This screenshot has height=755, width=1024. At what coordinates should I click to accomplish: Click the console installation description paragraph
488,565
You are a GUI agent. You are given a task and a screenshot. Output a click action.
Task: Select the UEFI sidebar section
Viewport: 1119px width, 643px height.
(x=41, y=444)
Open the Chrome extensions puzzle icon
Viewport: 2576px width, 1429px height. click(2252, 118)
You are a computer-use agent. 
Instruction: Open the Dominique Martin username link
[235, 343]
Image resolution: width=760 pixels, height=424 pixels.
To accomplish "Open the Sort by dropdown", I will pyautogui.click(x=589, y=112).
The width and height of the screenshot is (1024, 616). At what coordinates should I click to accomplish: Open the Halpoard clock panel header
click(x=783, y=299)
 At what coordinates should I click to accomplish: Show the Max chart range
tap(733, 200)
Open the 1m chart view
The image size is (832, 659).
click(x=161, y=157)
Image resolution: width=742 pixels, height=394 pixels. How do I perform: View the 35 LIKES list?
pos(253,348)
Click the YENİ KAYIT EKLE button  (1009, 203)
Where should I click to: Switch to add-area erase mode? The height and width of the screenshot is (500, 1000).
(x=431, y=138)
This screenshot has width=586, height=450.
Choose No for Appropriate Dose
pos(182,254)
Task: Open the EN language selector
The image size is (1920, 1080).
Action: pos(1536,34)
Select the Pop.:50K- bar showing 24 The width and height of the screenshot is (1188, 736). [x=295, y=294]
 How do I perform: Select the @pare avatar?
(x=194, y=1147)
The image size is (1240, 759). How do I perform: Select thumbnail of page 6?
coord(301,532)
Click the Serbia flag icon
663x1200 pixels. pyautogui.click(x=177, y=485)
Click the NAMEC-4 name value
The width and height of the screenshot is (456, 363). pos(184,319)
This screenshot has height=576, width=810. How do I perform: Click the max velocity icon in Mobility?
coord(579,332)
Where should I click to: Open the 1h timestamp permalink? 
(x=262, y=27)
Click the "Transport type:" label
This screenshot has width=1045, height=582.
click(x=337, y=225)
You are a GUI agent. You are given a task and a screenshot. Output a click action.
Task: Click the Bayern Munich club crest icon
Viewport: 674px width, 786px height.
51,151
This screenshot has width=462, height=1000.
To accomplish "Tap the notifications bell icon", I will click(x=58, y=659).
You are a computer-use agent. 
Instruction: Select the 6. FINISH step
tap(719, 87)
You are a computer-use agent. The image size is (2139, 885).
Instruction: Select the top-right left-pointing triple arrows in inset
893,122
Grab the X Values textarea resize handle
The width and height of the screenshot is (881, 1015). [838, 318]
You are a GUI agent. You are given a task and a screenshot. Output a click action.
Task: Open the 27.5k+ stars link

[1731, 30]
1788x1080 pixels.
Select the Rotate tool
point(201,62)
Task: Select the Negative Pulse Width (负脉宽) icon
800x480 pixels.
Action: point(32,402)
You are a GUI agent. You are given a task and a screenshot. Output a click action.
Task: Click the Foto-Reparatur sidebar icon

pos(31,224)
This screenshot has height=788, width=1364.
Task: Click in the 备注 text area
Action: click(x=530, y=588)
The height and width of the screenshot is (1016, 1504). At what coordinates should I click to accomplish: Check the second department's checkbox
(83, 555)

* * * * *

Task directions
Checking each line of the data, count the ones containing "will", and give only that count.

Final answer
2